◆ Selected excerpt ◆
+-------+
Terracotta-OSS / terracotta-platform

http://terracotta.org
Apache License 2.0
32 stars 48 forks source link

EntityFactory.getOrCreatEntity might get stuck if all servers are down #309

Open henri-tremblay opened 7 years ago

henri-tremblay commented 7 years ago

These are tests made following the suggestion of using HealthChecker to monitor the connection. It partially works but the following problems were identified. They are particularly important for integration tests and batch applications.

Also, it seems impossible to have a sane application without HealthChecker. It should be documented as a mandatory system or be launched under the hood. And it should be an entity installed by default.

Here are the flaws encountered:

  1. There is no way to know a connection was already closed by the client itself. Calling close twice will raise an exception. We should have a isClosed method or at least close should be reentrant
  2. HealthChecker should import SLF4J. It needs it to run
  3. If the server is dead when retrieving the HealthChecker entity, it get stuck. This can be really frequent during testing
  4. HealthChecker entity is not by default in the kit. So it needs some Maven magic to work during testing
  5. There are now way to stop the HealthChecker

The test code (the map can be replaced by any other entity):

public class InterruptibleGetEntity {

  private Connection connection;

  @Rule
  public Cluster voltron = new BasicExternalCluster(new File("target/galvan"), 1,
    Arrays.asList(
      new File("../maps/server/target/maps-server-plugin.jar"),
      new File("target/entities/healthcheck-server.jar")),
    "", "", "");

  @Before
  public void setUp() throws Exception {
    voltron.getClusterControl().waitForActive();

    Properties properties = new Properties();
    properties.setProperty(ConnectionPropertyNames.CONNECTION_NAME, getClass().getSimpleName());
    properties.setProperty(ConnectionPropertyNames.CONNECTION_TIMEOUT, "10000");

    // Get a valid connection
    connection = ConnectionFactory.connect(voltron.getConnectionURI(), properties);
  }

  @After
  public void tearDown() throws Exception {
    try {
      connection.close();
    } catch(IllegalStateException e) {
      // Problem #1: Here, I have no way to know that the connection was already closed in the test
      // Since the connection was opened in setUp(), it makes sense to close it in tearDown(). And I
      // don't know if the test have closed it or not
      if(!e.getMessage().equals("Already shut down")) {
        throw e;
      }
    }
    voltron.getClusterControl().terminateAllServers();
  }

  @Test
  public void canRetrieveEntity() throws Exception {

    // Get a valid entity factory
    EntityFactory<ClusteredMapEntity, MapConfig> entityFactory = new EntityFactory<>(connection, ClusteredMapEntity.class);

    // Try to retrieve the entity
    ClusteredMapEntity entity = entityFactory.getOrCreateEntity("map", new MapConfig("map"));
    assertThat(entity).isNotNull();
  }

  @Test
  public void canCloseMultipleTimes() throws Exception {
    connection.close();
  }

  @Test
  public void dontGetStuckWhenAskingAnEntityWhenServerDown() throws Exception {
    // Get a valid entity factory
    EntityFactory<ClusteredMapEntity, MapConfig> entityFactory = new EntityFactory<>(connection, ClusteredMapEntity.class);

    // Close the connection
    connection.close();

    // Try to retrieve the entity
    entityFactory.getOrCreateEntity("map", new MapConfig("map"));
  }

  @Test
  public void gettingAnEntityWhenConnectionClosedShouldFail() throws Exception {
    // Get a valid entity factory
    EntityFactory<ClusteredMapEntity, MapConfig> entityFactory = new EntityFactory<>(connection, ClusteredMapEntity.class);

    // Close the connection
    connection.close();

    // Try to retrieve the entity. Should throw an exception
    assertThatExceptionOfType(IllegalStateException.class)
+-------+
◆ Entries provided ◆
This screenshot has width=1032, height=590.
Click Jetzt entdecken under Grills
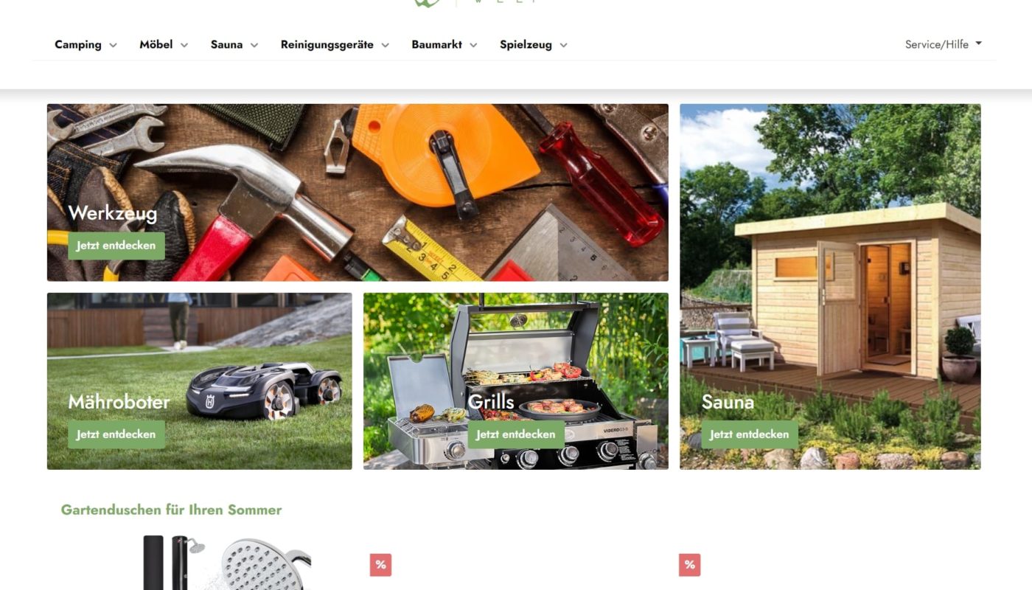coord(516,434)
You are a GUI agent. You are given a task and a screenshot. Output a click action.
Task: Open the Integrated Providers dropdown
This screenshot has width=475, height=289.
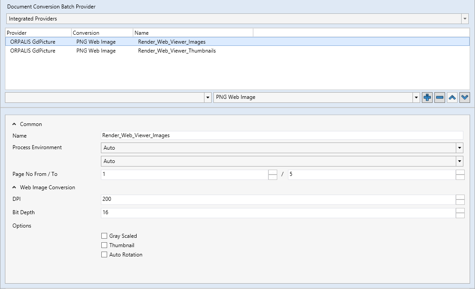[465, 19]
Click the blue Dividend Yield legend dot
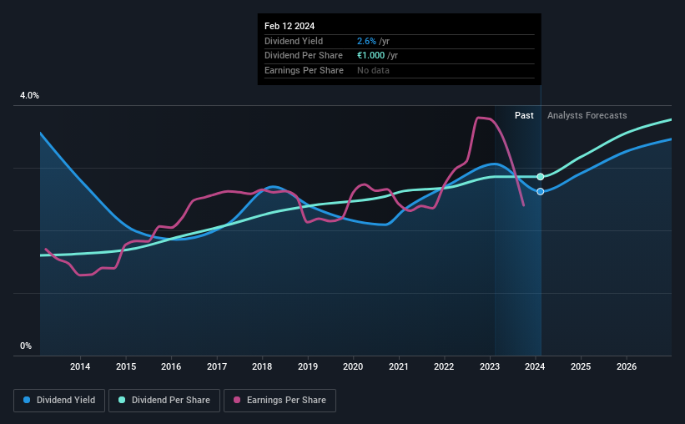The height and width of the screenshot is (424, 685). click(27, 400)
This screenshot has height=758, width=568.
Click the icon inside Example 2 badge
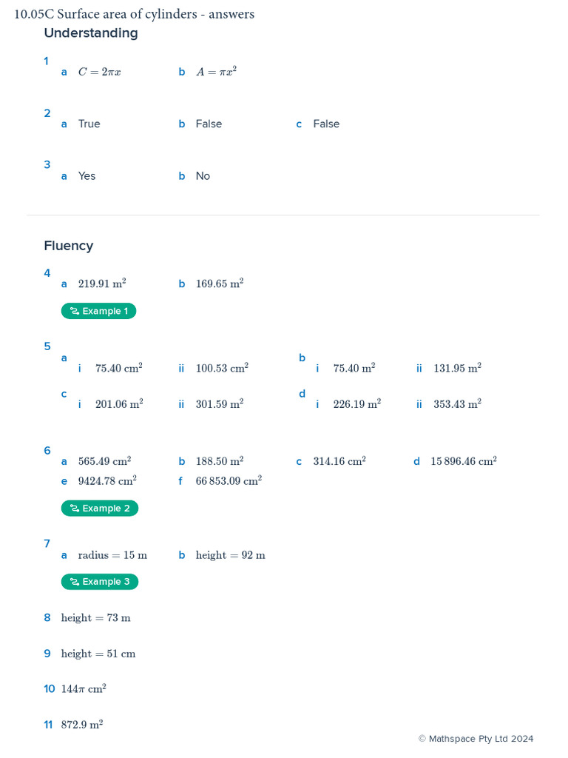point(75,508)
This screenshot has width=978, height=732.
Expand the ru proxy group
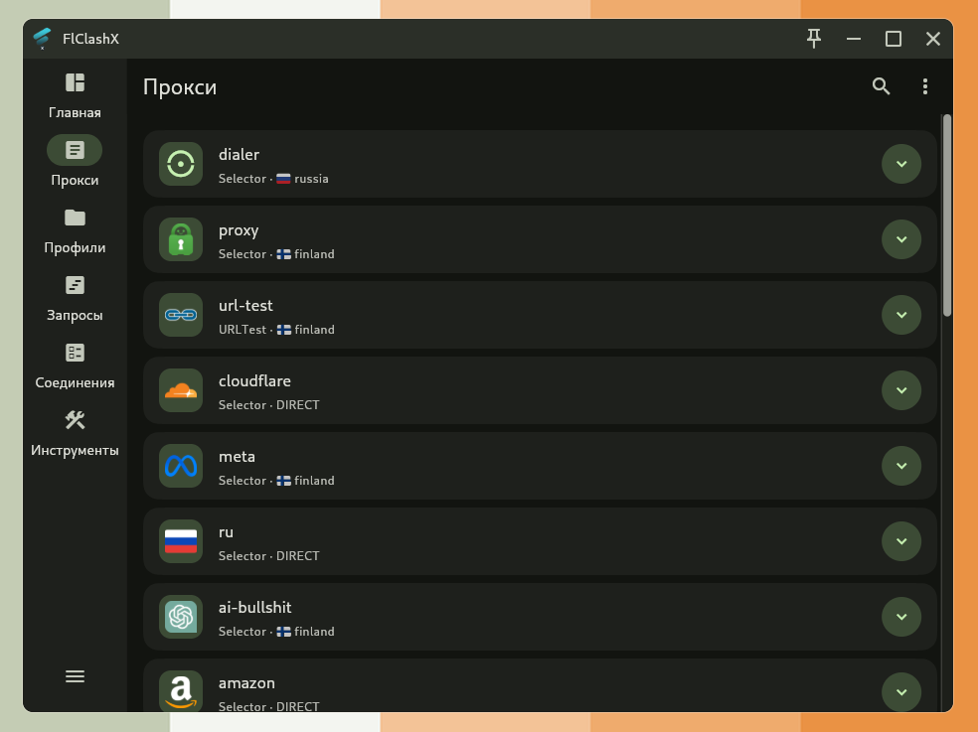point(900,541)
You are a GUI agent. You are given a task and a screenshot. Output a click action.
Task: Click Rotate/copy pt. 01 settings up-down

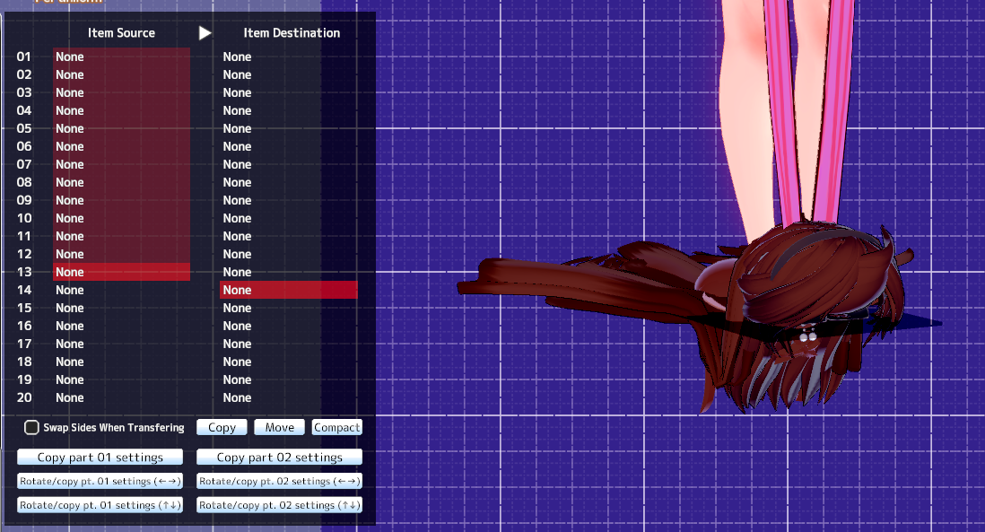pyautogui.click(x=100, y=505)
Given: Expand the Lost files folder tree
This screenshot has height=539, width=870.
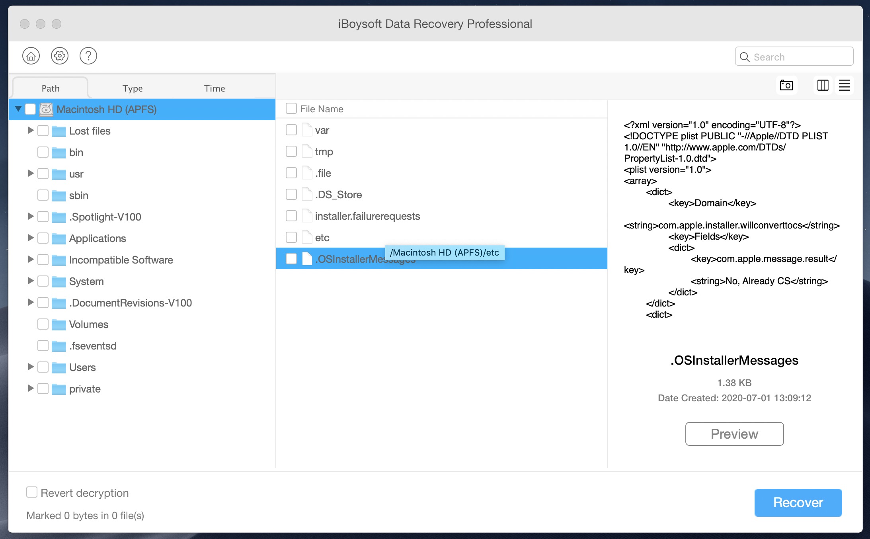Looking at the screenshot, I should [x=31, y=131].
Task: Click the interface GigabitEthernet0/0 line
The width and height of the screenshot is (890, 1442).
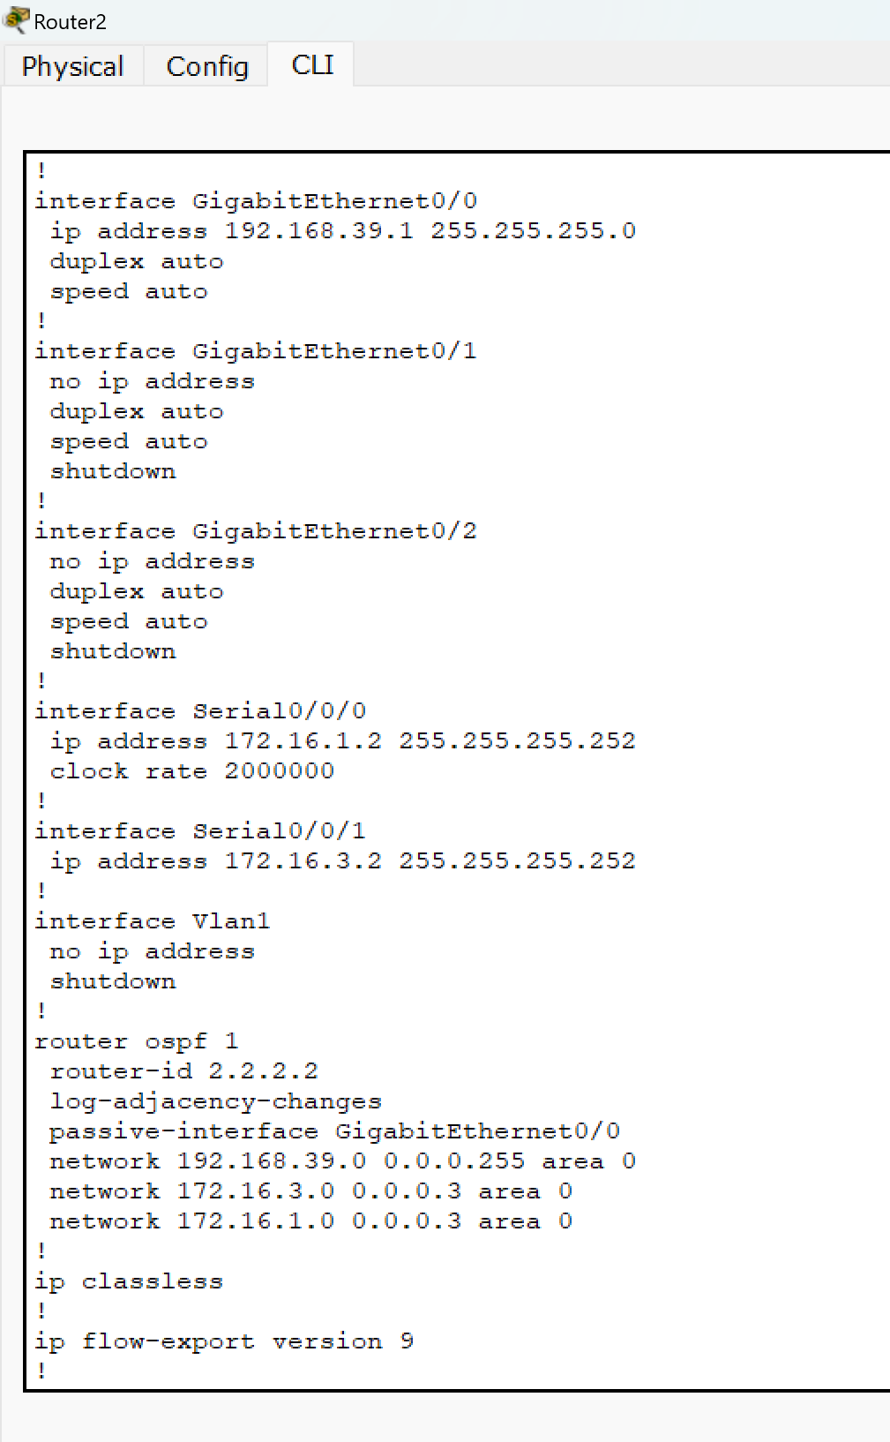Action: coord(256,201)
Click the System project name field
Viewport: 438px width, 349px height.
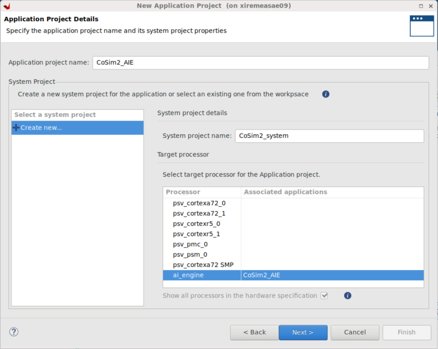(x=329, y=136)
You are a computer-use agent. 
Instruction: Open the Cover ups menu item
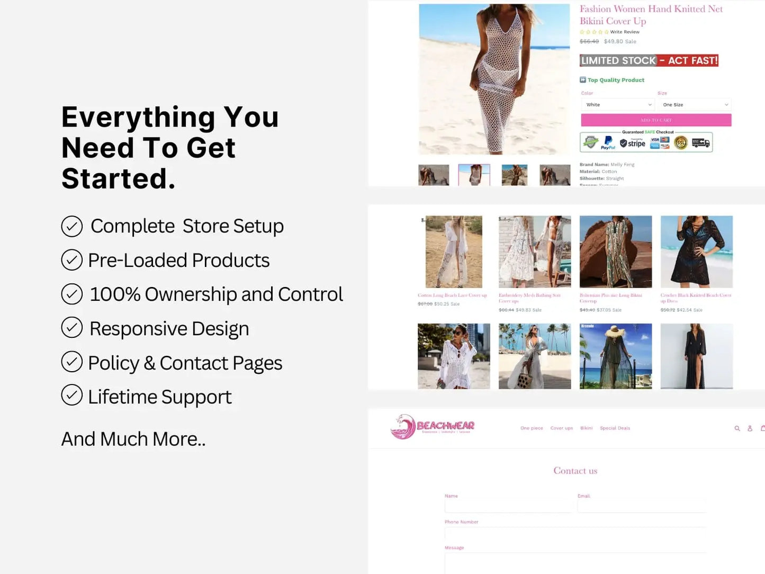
+-------+
◆ Required actions ◆
a – Answer these from the issue text:
(i) Under which license is the project listed?
(ii) Which library does the list of flaws say HealthChecker should import?
(iii) In the test code, what value is given to the connection timeout property?
b – Rewrite the issue text from "http://terracotta.org" to "installed by default.", putting "HealthMonitor" wherever "HealthChecker" appears.

◆ Solutions in order ◆
a –
(i) Apache License 2.0
(ii) SLF4J
(iii) "10000"

b –
http://terracotta.org
Apache License 2.0
32 stars 48 forks source link

EntityFactory.getOrCreatEntity might get stuck if all servers are down #309

Open henri-tremblay opened 7 years ago

henri-tremblay commented 7 years ago

These are tests made following the suggestion of using HealthMonitor to monitor the connection. It partially works but the following problems were identified. They are particularly important for integration tests and batch applications.

Also, it seems impossible to have a sane application without HealthMonitor. It should be documented as a mandatory system or be launched under the hood. And it should be an entity installed by default.